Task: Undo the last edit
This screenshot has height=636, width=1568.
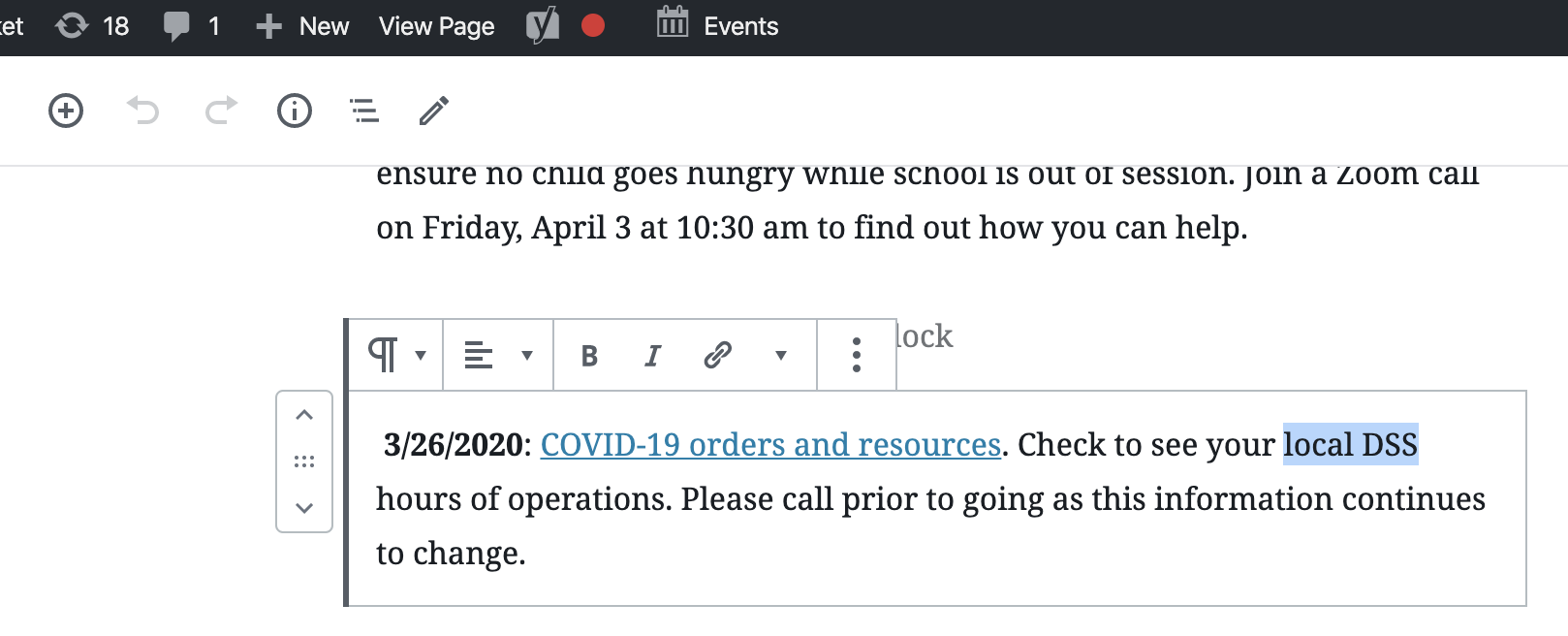Action: pyautogui.click(x=143, y=111)
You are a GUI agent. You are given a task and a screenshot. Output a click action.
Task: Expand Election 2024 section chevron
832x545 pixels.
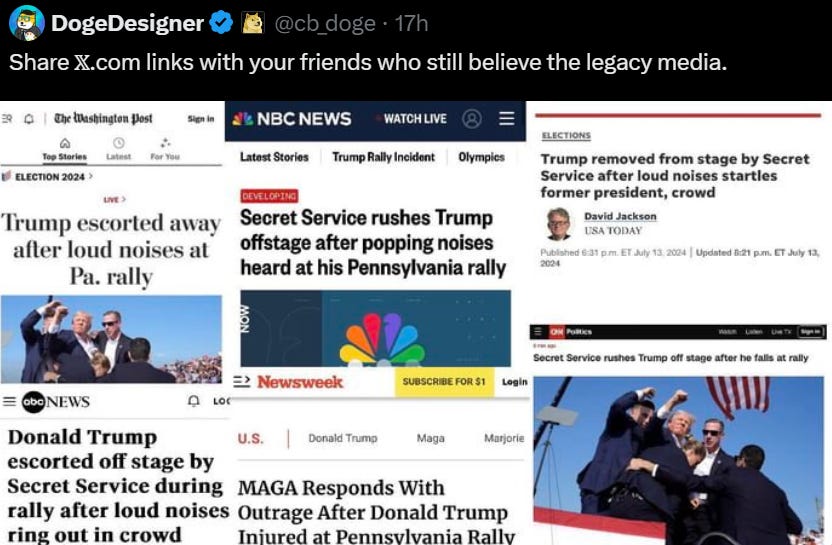(90, 176)
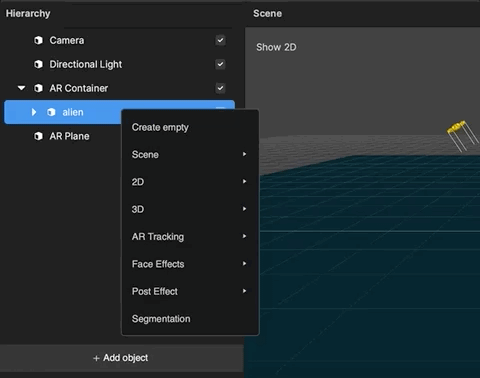Select the yellow camera gizmo in scene

(x=457, y=127)
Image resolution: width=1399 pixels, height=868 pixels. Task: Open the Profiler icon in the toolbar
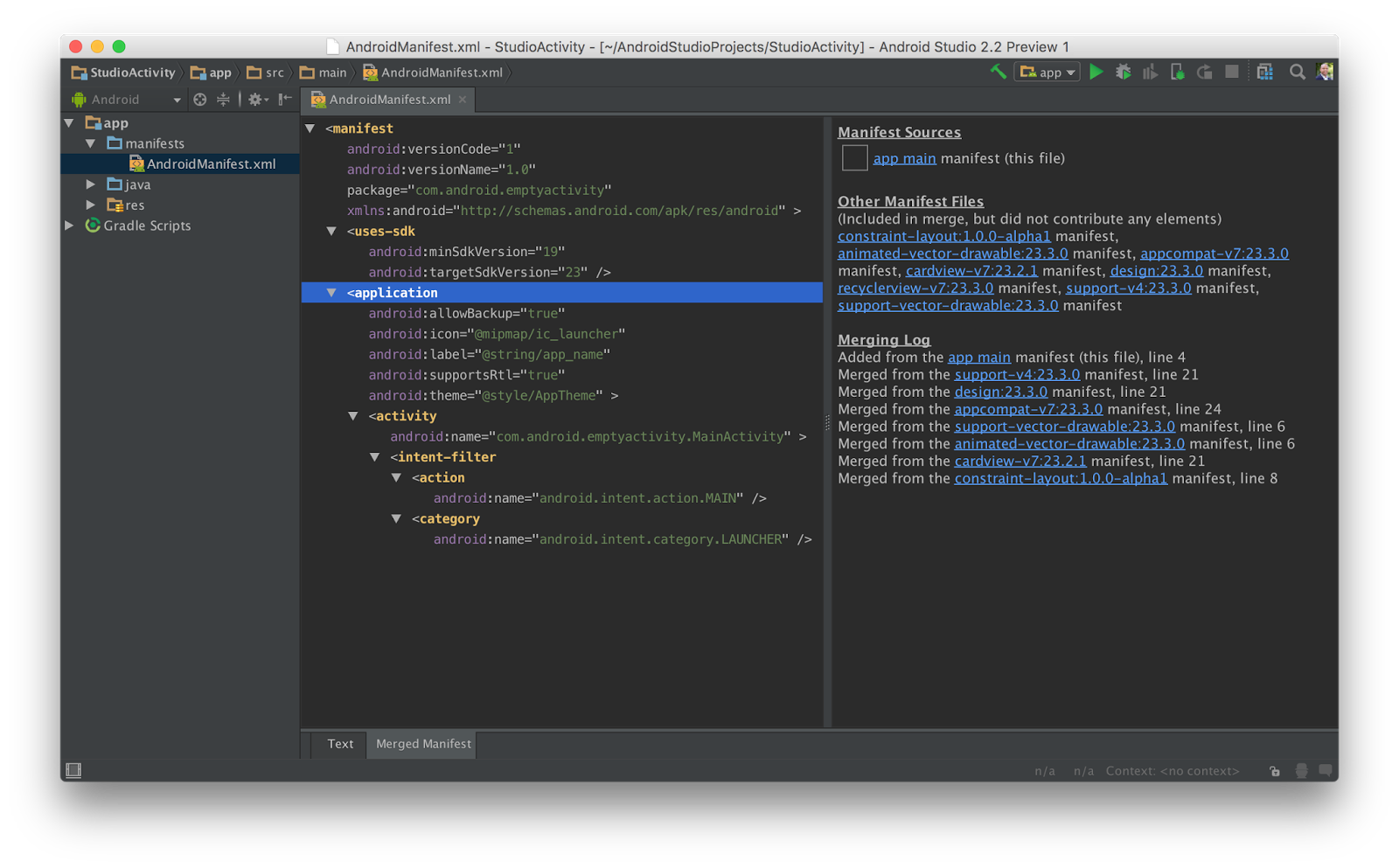coord(1149,72)
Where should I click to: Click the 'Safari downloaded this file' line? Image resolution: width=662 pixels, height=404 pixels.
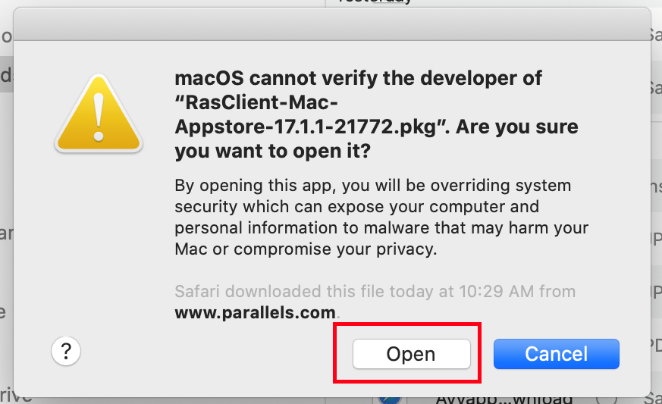coord(375,291)
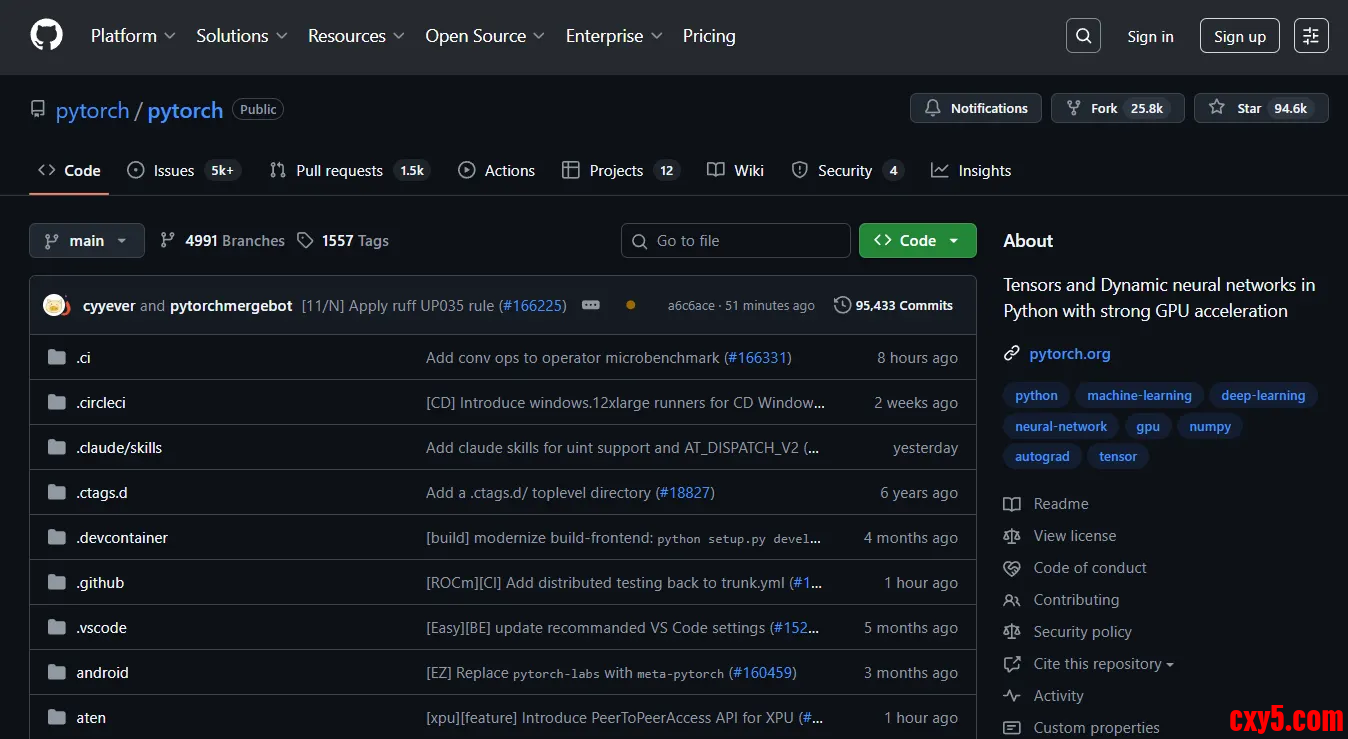Click the orange commit status dot

(630, 305)
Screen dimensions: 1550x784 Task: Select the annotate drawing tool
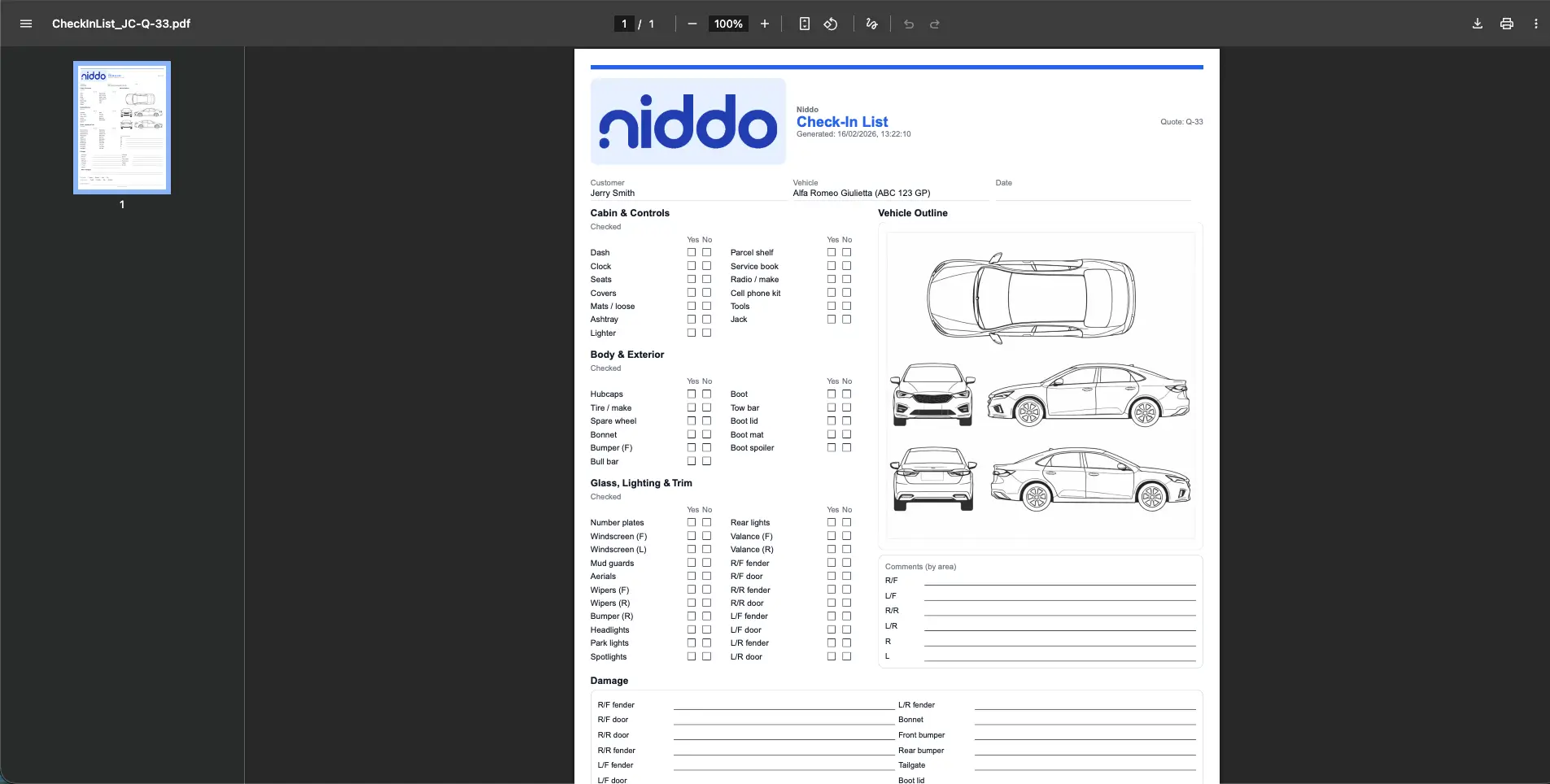(871, 24)
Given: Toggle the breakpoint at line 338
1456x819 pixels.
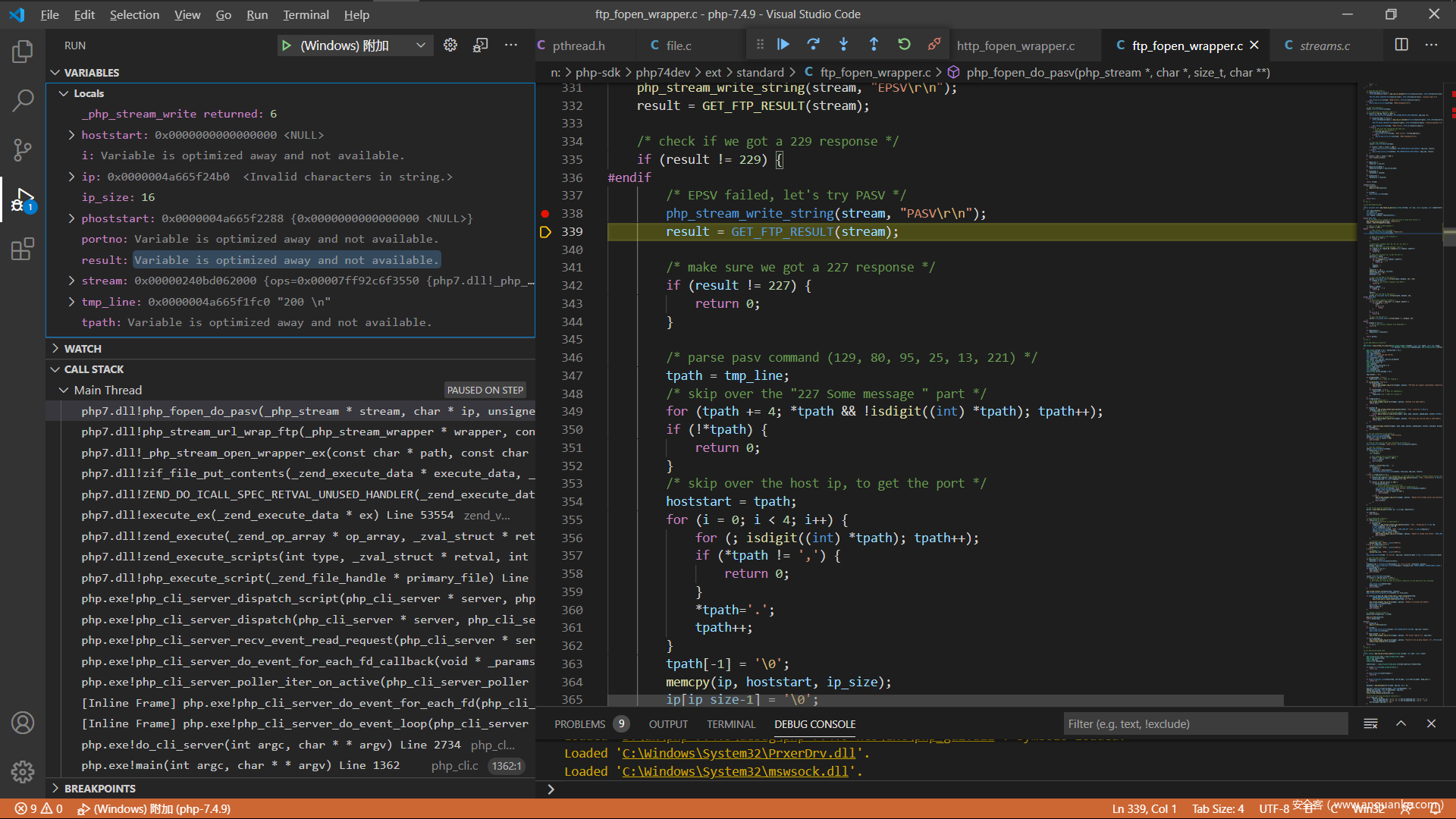Looking at the screenshot, I should 545,214.
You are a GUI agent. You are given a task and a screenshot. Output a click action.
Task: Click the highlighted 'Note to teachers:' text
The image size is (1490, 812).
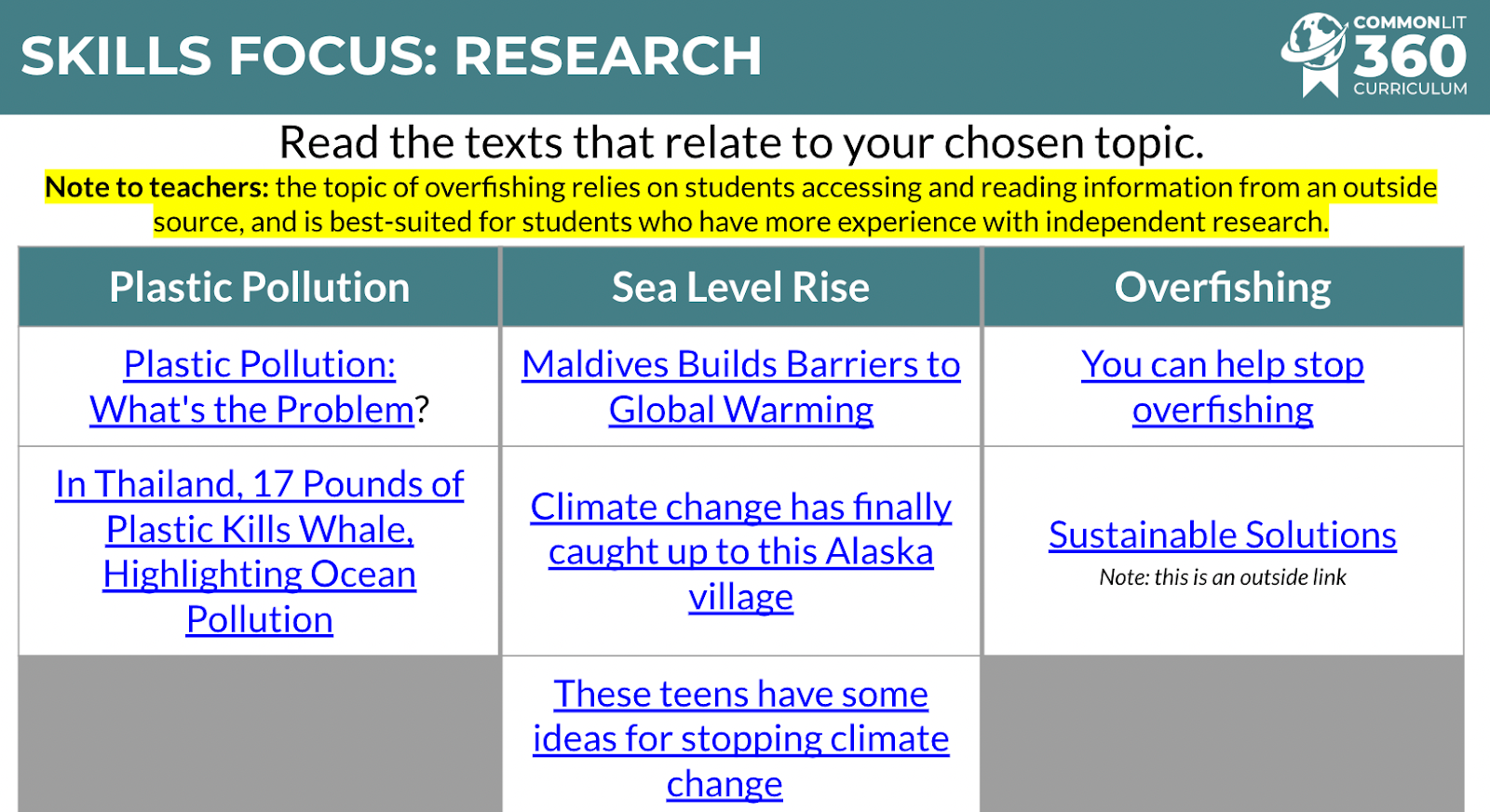click(156, 187)
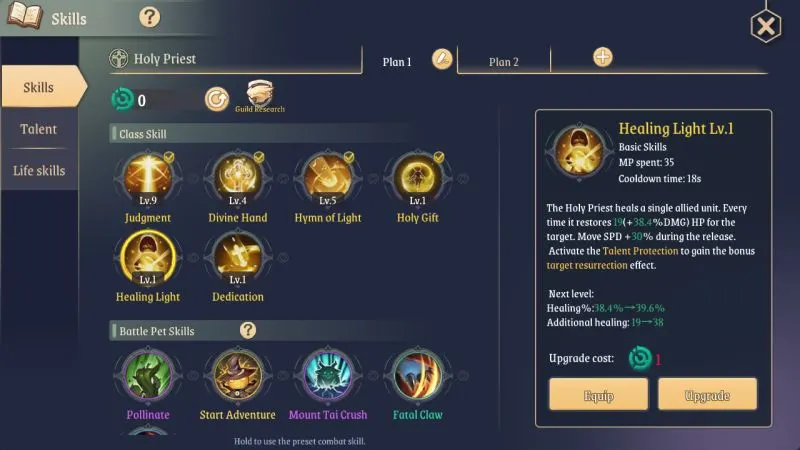Click the reset skill points arrow icon
Screen dimensions: 800x450
coord(217,99)
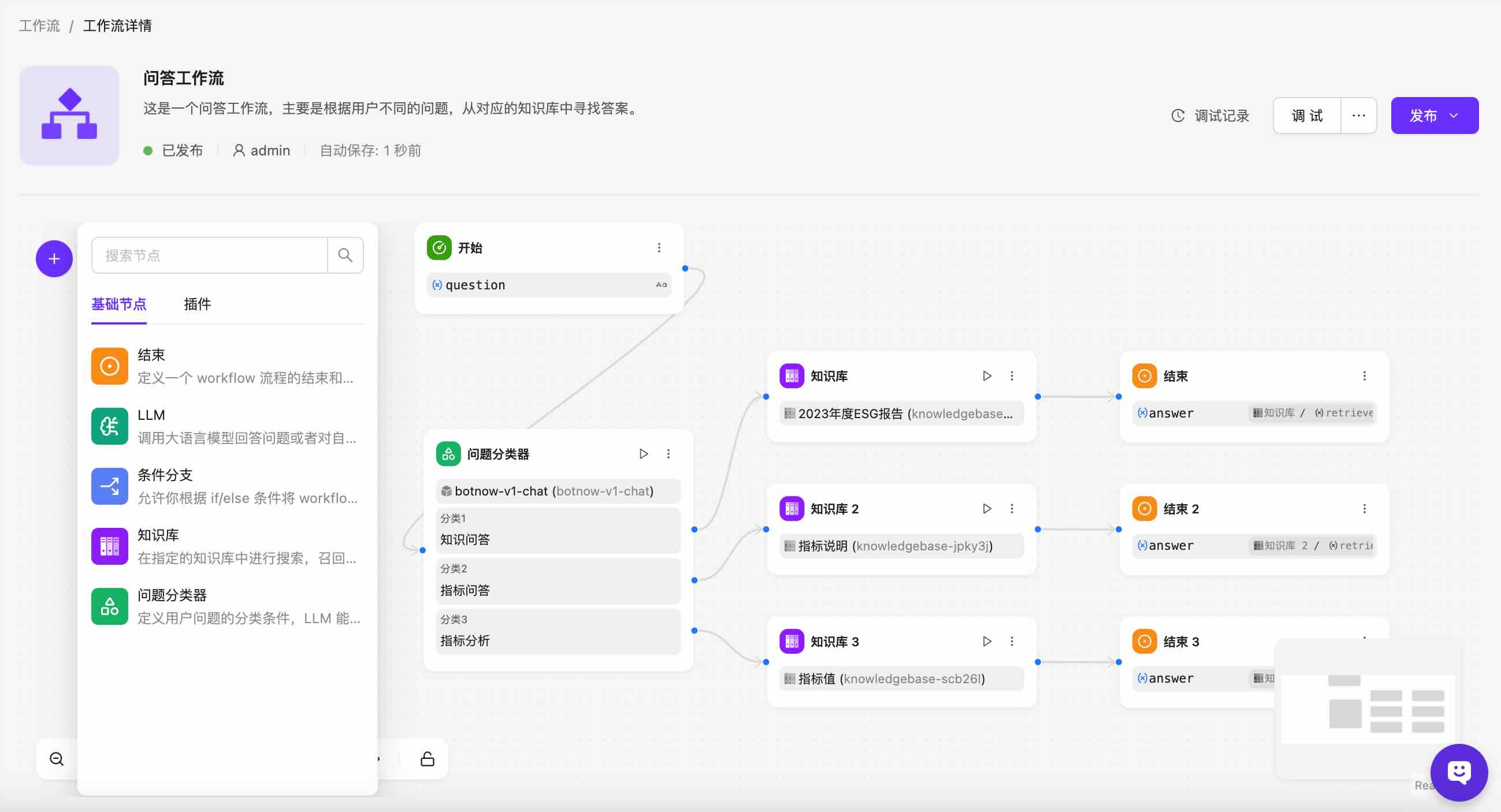Run the 问题分类器 node with play icon
Screen dimensions: 1501x812
(643, 454)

━━━━━━━━━━━━━━━━━━━━━━━━━━━━━━

**Stated exercise:**
Rewrite the part of the lines that opens with the line containing "Where should I" and runs through the last line, replacing "pixels" with "px" and leaving everything else unchanged. Omit the pictures from your answer.

**The solution:**
Where should I click to: Click the 'Safari downloaded this file' line? Image resolution: width=662 px, height=404 px.
coord(375,291)
Click the orange commit status dot

(630, 305)
Screen dimensions: 1550x784 Task: Select the annotate drawing tool
(871, 24)
Given: Toggle the breakpoint at line 338
1456x819 px.
Looking at the screenshot, I should 545,214.
You are a GUI agent. You are given a task and a screenshot. Output a click action.
Task: Click the highlighted 'Note to teachers:' text
The image size is (1490, 812).
click(156, 187)
Click the reset skill points arrow icon
Screen dimensions: 800x450
coord(217,99)
Run the 问题分类器 node with play icon
Screen dimensions: 1501x812
(643, 454)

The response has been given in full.